Die Erhebung wurde in einer 11. und 12. Jahrgangsstufe eines Gymnasiums jeweils mit einer Lerngruppe Evangelische Religion, Katholische Religion und Ethik durchgeführt. Insgesamt haben 77 Jugendliche Aufsätze verfasst, in denen sie sich mit der Fragestellung
„Hat es für dich eine Bedeutung, dass Jesus Christus am Kreuz gestorben ist und von Gott auferweckt wurde? Was bedeutet es für
dich? Bzw.: Warum bedeutet es nichts für dich?“ auseinandersetzen sollten.6 Die Untersuchung will zeigen, „was Jesu Tod für den
Glauben und das Leben dieser SchülerInnen bedeutet“ und insbesondere „welche Aspekte der traditionellen christlich-kirchlichen
Rede – so wie sie sie wahrnehmen und verstehen – ihnen wichtig
sind und welche sie ablehnen“ (14).
Mit ihrer Arbeit folgt Albrecht dem Ansatz einer subjektorientierten Religionspädagogik und stellt die Bedeutung der Wahrnehmung der Andersartigkeit des Denkens von Jugendlichen als Voraussetzung ihrer religiösen Begleitung heraus (43). Die kritischen
Sichtweisen und Anfragen der Jugendlichen versteht sie zugleich
als „heilsame Unterbrechungen“ gewohnter Denkwege, die auch die
wissenschaftliche Theologie nicht ignorieren darf. (265)

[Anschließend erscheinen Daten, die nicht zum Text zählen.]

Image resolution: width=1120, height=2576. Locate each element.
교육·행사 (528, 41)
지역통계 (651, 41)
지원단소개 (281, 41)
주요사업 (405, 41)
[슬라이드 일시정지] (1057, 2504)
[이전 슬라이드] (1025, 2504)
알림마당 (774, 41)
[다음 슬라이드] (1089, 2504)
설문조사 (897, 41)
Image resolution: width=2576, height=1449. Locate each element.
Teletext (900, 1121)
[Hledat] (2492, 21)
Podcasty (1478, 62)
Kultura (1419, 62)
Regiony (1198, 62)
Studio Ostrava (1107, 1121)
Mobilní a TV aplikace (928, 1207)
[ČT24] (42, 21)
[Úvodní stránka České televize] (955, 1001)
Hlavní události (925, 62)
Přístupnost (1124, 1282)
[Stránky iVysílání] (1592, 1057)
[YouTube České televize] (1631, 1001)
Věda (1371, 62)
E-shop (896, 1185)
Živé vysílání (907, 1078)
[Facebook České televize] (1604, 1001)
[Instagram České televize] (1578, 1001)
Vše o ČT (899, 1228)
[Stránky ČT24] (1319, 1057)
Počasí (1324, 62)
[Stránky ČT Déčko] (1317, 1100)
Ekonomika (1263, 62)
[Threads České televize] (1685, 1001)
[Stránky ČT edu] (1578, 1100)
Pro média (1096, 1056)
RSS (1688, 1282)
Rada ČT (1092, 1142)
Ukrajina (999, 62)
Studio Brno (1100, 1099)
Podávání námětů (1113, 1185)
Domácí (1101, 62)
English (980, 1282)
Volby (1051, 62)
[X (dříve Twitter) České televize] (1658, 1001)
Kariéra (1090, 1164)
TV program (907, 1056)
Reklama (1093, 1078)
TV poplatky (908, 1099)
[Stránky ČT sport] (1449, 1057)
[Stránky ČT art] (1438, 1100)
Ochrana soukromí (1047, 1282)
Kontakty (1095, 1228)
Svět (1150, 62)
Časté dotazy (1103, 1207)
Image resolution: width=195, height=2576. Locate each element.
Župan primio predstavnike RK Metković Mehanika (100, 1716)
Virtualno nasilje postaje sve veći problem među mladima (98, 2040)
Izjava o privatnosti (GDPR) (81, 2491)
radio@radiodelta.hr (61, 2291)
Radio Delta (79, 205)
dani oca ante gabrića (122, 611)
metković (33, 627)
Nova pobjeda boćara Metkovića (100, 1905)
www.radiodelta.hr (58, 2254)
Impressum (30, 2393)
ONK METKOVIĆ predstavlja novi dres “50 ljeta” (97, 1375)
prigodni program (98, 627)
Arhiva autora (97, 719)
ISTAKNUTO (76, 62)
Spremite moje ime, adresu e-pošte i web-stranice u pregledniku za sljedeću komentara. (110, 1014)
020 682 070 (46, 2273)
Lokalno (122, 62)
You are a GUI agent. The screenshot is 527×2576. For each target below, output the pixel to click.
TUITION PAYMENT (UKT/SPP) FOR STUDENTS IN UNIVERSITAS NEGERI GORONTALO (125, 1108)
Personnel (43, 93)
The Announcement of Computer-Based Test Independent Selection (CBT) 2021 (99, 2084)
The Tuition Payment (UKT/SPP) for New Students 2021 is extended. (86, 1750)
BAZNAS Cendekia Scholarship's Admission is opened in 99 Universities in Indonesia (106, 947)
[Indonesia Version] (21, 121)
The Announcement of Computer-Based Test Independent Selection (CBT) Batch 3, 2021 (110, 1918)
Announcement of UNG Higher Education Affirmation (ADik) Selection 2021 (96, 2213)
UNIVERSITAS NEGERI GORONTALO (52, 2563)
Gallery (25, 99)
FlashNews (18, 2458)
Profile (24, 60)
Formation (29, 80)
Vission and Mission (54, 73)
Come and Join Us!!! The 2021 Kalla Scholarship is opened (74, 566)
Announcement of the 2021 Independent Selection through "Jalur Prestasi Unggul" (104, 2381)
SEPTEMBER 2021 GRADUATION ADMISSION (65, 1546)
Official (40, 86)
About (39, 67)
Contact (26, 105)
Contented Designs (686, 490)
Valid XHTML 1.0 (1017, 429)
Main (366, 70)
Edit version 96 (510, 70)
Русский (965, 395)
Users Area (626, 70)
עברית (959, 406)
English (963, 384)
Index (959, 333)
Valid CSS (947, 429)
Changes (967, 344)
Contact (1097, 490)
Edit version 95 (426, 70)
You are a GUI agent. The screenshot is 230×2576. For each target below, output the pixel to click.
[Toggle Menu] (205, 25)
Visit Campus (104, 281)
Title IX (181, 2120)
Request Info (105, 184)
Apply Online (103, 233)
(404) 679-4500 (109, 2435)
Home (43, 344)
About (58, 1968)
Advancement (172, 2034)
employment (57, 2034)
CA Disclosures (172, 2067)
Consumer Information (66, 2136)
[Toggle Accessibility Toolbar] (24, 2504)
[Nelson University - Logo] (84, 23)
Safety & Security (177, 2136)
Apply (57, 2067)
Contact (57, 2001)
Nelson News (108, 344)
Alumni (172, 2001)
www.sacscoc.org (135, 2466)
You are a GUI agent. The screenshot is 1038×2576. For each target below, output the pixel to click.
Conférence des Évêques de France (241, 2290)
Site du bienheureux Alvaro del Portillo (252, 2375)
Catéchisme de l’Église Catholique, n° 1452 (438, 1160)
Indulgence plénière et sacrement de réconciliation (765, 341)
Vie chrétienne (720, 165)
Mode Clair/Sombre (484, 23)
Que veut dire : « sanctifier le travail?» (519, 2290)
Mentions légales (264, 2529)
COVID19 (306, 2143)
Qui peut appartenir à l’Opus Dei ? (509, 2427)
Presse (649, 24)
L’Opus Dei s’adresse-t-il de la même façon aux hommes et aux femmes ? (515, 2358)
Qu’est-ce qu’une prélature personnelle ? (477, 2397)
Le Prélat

5 M. Albrecht: Für uns gestorben. Die Heilsbedeutung des Kreuzestodes aus
der Sicht Jugendlicher, Göttingen 2007; dies.: Vom Kreuz reden im Religionsunterricht, Göttingen 2008.
6 Die Jugendlichen des Gymnasiums einer oberfränkischen Kleinstadt wurden
mit einem Impulstext konfrontiert, in dem ein fiktives Gespräch zwischen
zwei Jugendlichen mit dem Satz von Martin eingeleitet wird: „Also für mich
hätte er nicht sterben brauchen!“ Vgl. Text und Fragestellungen, in: M. Albrecht 2007, 82, 85.